An unsigned indie folk duo based in Stoke/Wolverhampton, Chris Rowley provides vocals and guitar while Gareth Pask handles keyboards. Find Your Way, their second album, kicks off with the gently fingerpicked title track, a call for guidance on strange times and “my compass don’t work/It don’t find home”, be that a heavenly or physical presence (a theme revisited later on ‘Get On Board’), the song building to a jogalong pace with Garage Band brass adding to the bounce.
As the title suggests, the shantyish strumalong ‘Song For The Duped’ casts a cynical eye over those in power feeding the gullible masses who into their “post truth, clap trap junk” as Rowley sings “Let’s raise a glass to the shallow and the proud/Their flag is unfurled, they inherit the world”.
Built around the cascading vocal melody, the strummed ‘It’s OK’ finds acceptance in realising there may “nothing behind that door”, but is essentially a song about faith in whatever will be, as in “if we turn to dust/It’s OK with me/Or in heavenly grace/It’s OK with me”. It’s also probably one of the only songs you’ll hear that mentions the Gordian knot.
The search for purpose and identity (“Enlist me in an index/Mr Miscellaneous could suit me/Classify my existence/Say I’m something/Say I’m not”) is there too on the choppy, bluesy and lyrically playful ‘Give It To Me’ with its ‘Twist And Shout’ styled build to the chorus, though I also hear hints of Gerry Rafferty. Another blues-based track, ‘Bubblin’ Over’ lives up to the title (“splashin’ and a spillin’ and surgin’ and a comin’ down your street”) with a Bo Diddley undercurrent on a song about paranoia (“Look close into the eyes of your kiddies and your wives if they don’t look right take ’em out while they sleep”).

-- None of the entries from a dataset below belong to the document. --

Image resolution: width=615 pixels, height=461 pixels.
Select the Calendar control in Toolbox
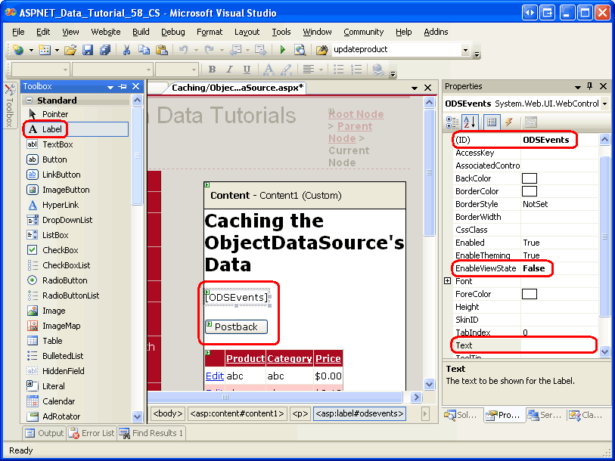click(x=58, y=401)

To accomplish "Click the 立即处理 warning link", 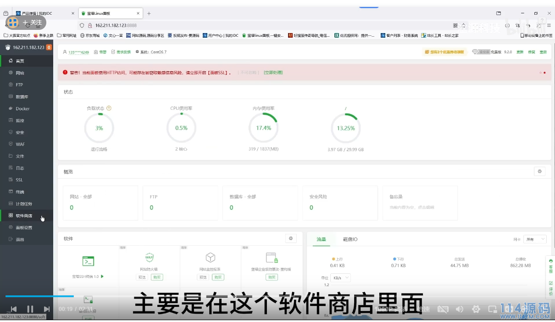I will [x=273, y=73].
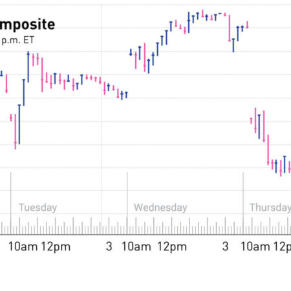Image resolution: width=291 pixels, height=291 pixels.
Task: Click the 3 label after Wednesday
Action: tap(225, 246)
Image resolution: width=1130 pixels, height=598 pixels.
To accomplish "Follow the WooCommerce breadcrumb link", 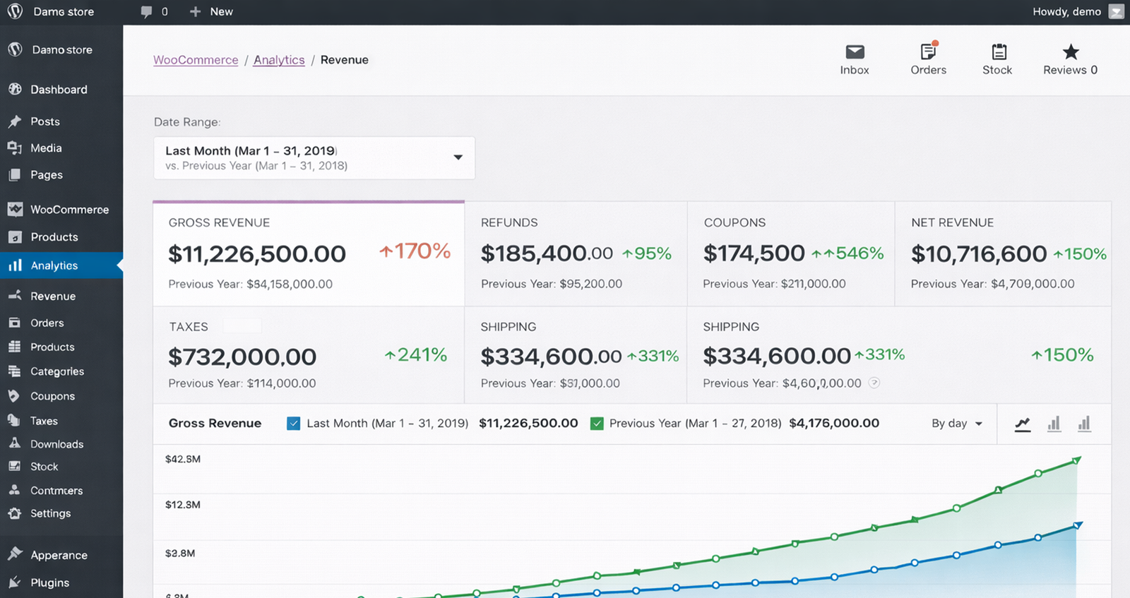I will click(196, 60).
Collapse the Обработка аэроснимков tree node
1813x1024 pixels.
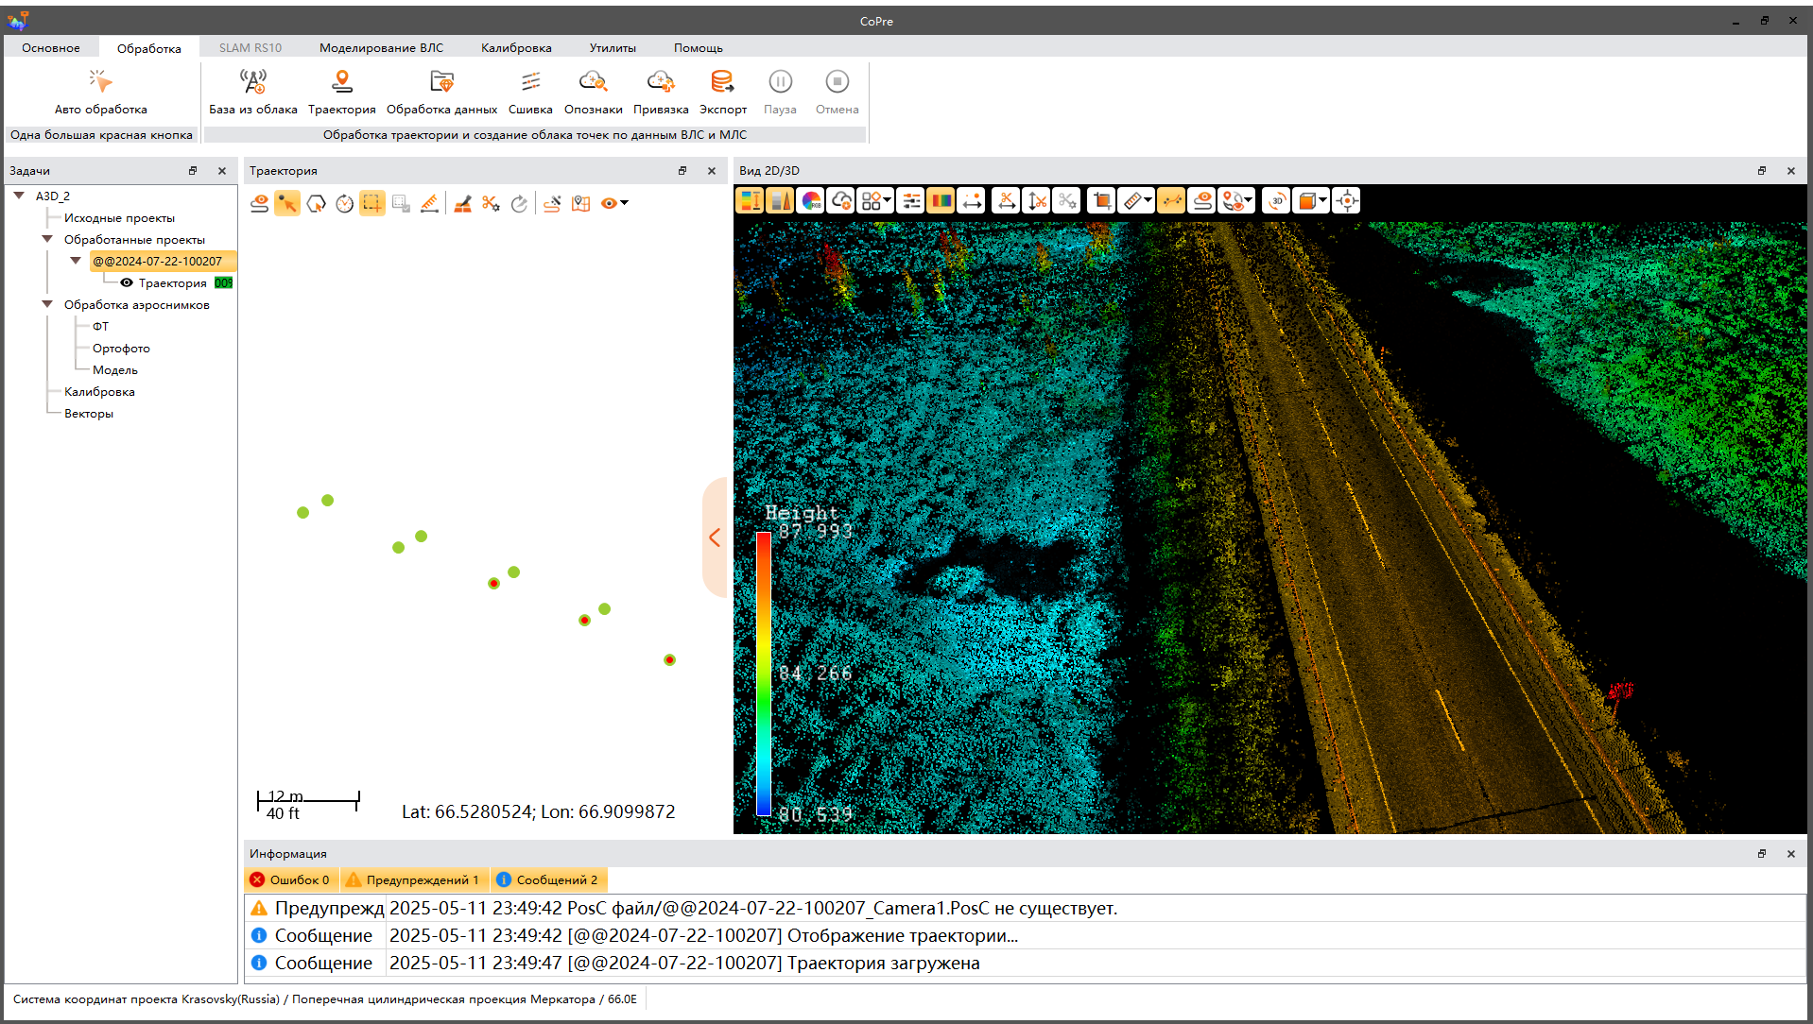pyautogui.click(x=47, y=305)

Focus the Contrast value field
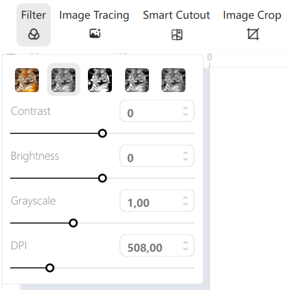click(x=157, y=111)
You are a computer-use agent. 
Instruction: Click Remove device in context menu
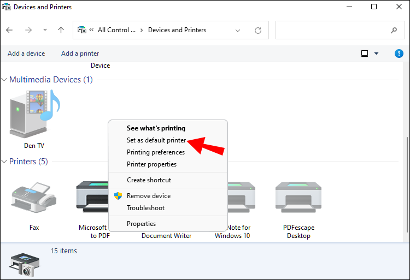coord(149,196)
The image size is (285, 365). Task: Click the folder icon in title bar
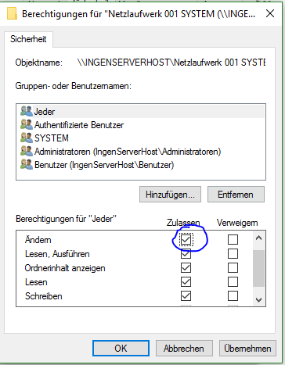pyautogui.click(x=12, y=13)
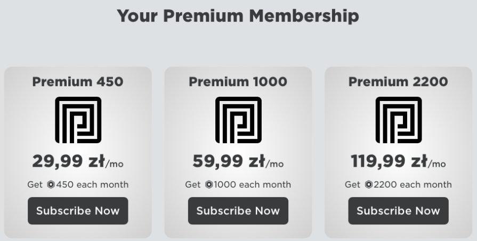This screenshot has height=241, width=477.
Task: Click the Your Premium Membership heading
Action: coord(238,16)
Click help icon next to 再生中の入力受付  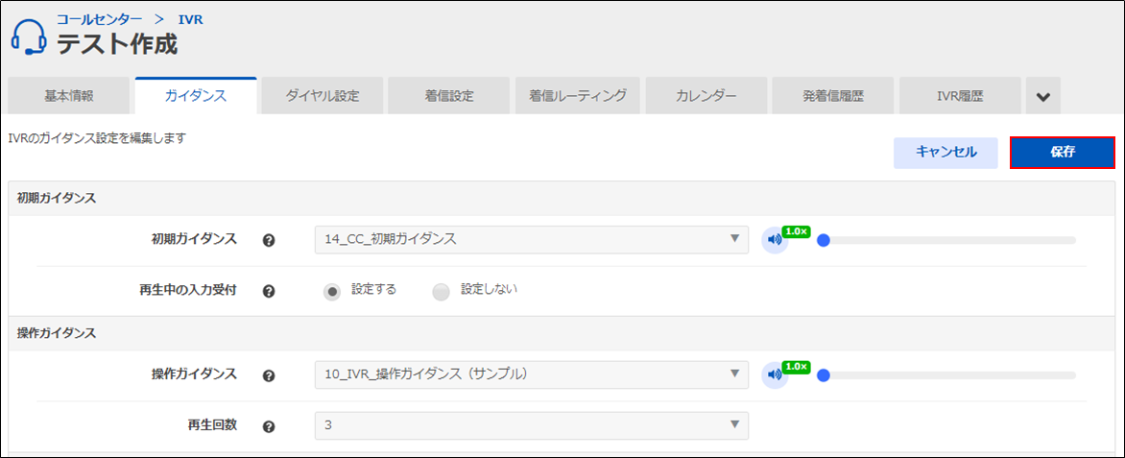click(269, 291)
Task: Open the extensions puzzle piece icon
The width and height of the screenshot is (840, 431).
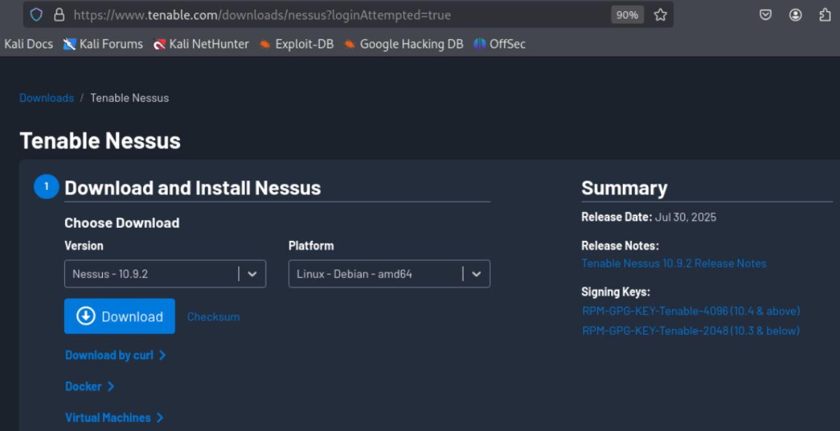Action: (825, 14)
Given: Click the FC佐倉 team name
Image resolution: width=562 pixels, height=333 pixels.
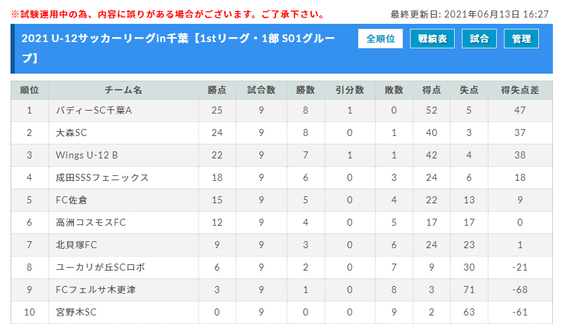Looking at the screenshot, I should tap(71, 200).
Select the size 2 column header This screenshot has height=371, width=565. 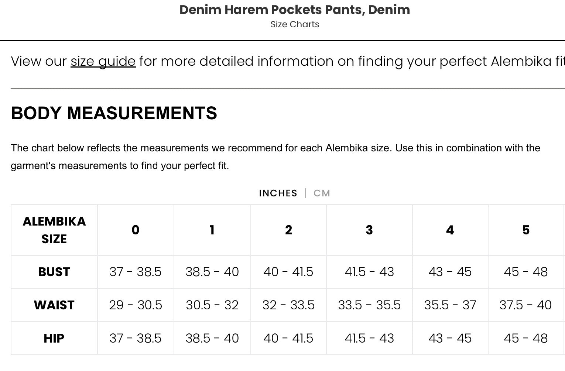[289, 230]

Things calm down for the fingerpicked ‘Not The Only Show In Town’, a reminder not to let your ego run away with you and that “You’re not the only room with a view”, the refrain “Don’t forget who shares the bed with you” perhaps echoing the line about how behind every great man, there’s a woman.
Again arranged for a simple fingerpicked guitar and minimal piano notes, ‘Moving Into Your Scene’ deftly captures the uncertainties of navigating the dating scene (“shall I restyle my hair? Take on a new guise?What clothes shall I wear? What songs do I like? What beliefs apply?”), occupying territory somewhere between Ralph McTell and Don McLean.
They end, first, with the fingerpicked Spanish guitar sound of the jazz-hued ‘Blue Bird’ and its theme of encouraging someone to spread their wings and find their own journey, even if that means having to let go. Given it features Rowley’s daughter Rebekah on harmonies, it’s not hard to guess who it’s about.
And then, finally, the near six-minute jangling ‘Pilgrims’ which, evocative of early Paul Simon but also shaded with Leone Western tones, strikes the most obvious Biblical note in its mention of Emmaus which, if you know Luke’s Gospel, is where Christ appeared after his resurrection, the song moving on to reference both Padre Pio, the twentieth century Italian miracle worker,canonised as a saint and buried in San Giovanni, and the Camino de Santiago, the pilgrim route to the reputed tomb of the Apostle Saint James the Great in Galicia. Again, it’s a song about how we’ve lost our compass and sense of direction, awash on social media streams with “Feelings for all to see/Until it all means nothing”, as Rowley sings, “We want miracles and healing/Souvenirs to show/But we’ve burnt the map that finds them/And don’t know where to go”. Listening to this, it’s clear Bluebyrd have most definitely found their way.